The process of breaking down organic matter involves much of the soil community, although in sequence rather than simultaneously. As decomposition proceeds, the communities involved changes. For example, soil animals play a major role by incorporating organic matter into soil and in the initial stages of its breakdown. Once the organic matter is part of the soil, other soil organisms begin to further breakdown the material.
During the breakdown of organic matter, the involvement of soil organisms can be direct or indirect.
Directly involved organisms include:
• Bacteria and fungi colonise and help breakdown leaves. Although there are some microorganisms already on the leaves before they fall to the ground, different communities colonise the material once it is on the ground.
• Earthworms feed directly on organic matter which is relatively high in nitrogen. During the passage of organic matter and soil through the earthworm gut, the organic matter is decomposed to some extent by bacteria and fungi. But, because the material only takes about 24 hours to pass through the earthworm little decomposition occurs. When the material is returned to the soil in an earthworm cast, soil bacteria and fungi further degrade the material.

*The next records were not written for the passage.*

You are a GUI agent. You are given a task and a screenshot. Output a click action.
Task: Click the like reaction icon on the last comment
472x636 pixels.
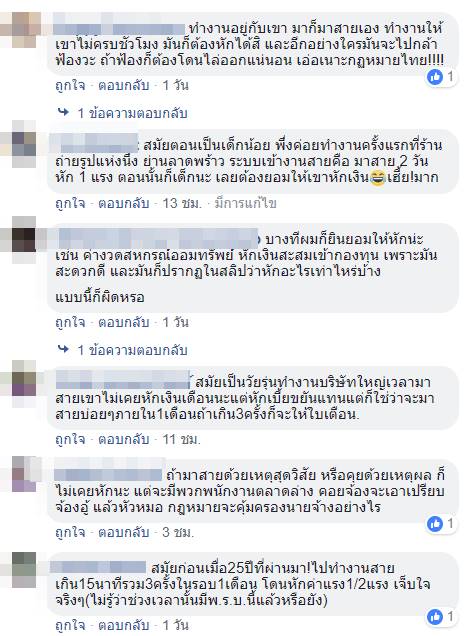click(435, 617)
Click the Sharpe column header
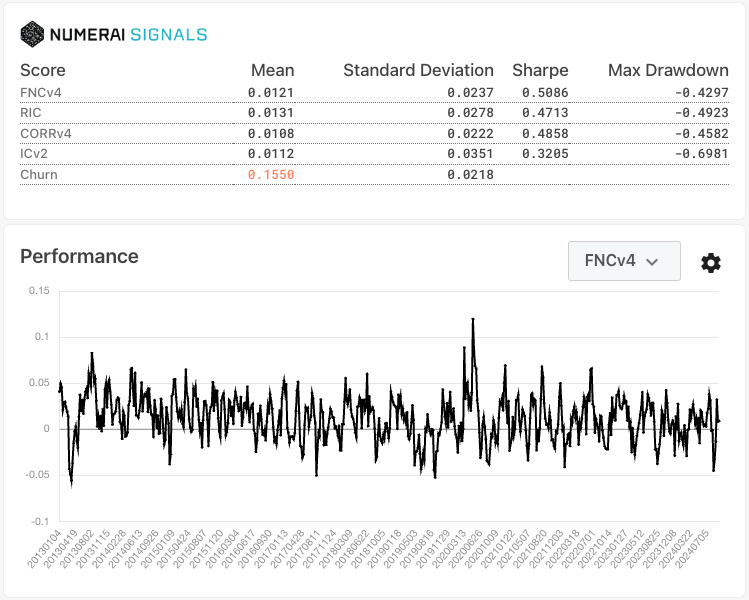 tap(540, 70)
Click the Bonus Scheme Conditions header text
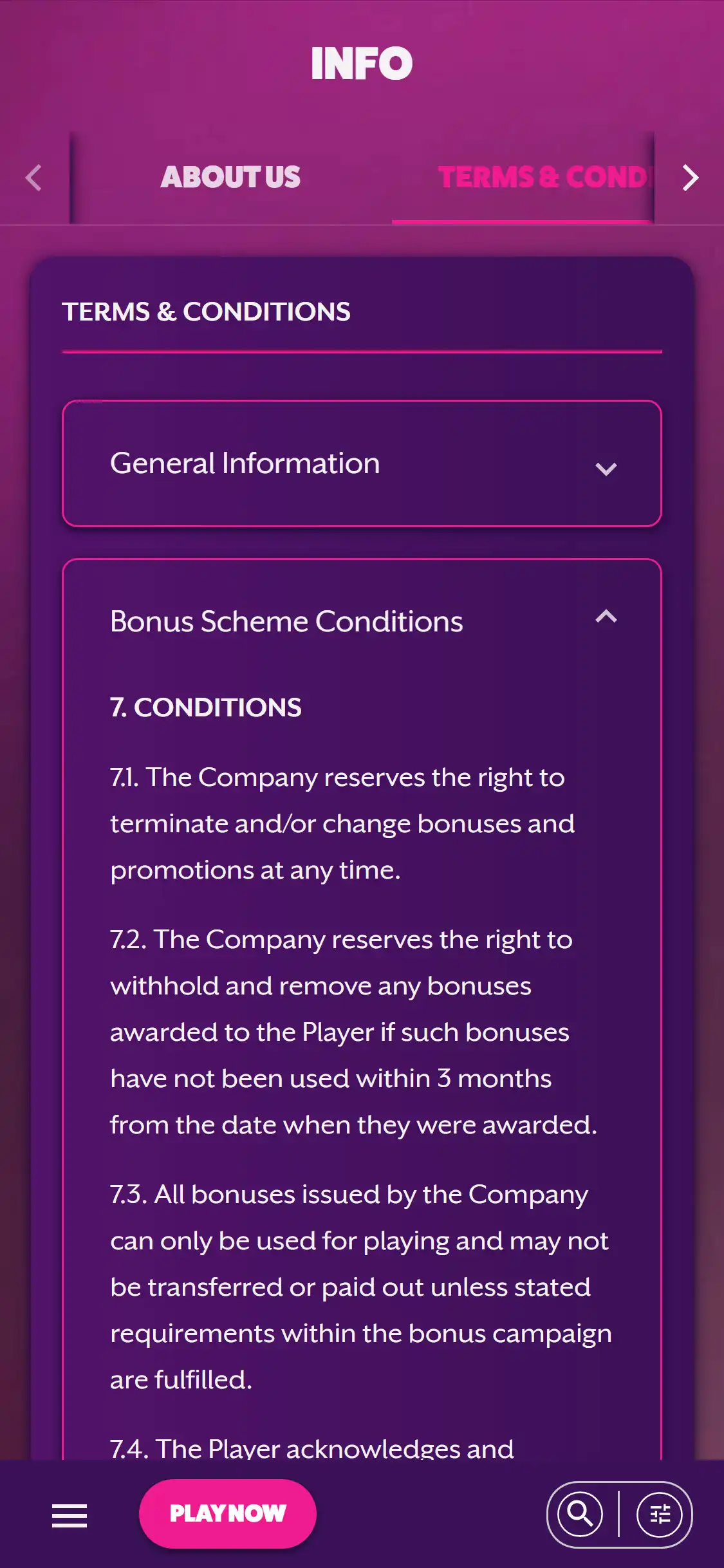 click(x=286, y=622)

• Mites, springtails and larger soil animals also feed on organic matter. In doing so these animals fragment the organic matter, exposing a greater surface area for colonisation by bacteria and fungi, thereby increasing the rate of decomposition.
Indirectly involved organisms include:
• Many soil organisms are affected by the changes in the soil environment during the decomposition process. If acids are released by soil organisms, soil pH may decrease and the availability of inorganic nutrients may be altered. Such a change in the chemical environment may either stimulate or inhibit the growth of some soil organisms. Moreover, the activity of nitrifying bacteria can be stimulated by the release of ammonium from organic nitrogen molecules during decomposition. Furthermore, colonisation of sections of organic matter by some organisms can make them unsuitable for colonisation by others. This colonisation process may include both a physical and chemical change to the environment of other organisms.
• As bacteria and fungi colonise organic matter, the numbers of soil animals which feed on them increases. This predation can substantially limit the numbers of bacteria and fungi, despite the ready availability of nutrients from decomposition. This is a common occurrence and is part of the dynamic nature of the soil community.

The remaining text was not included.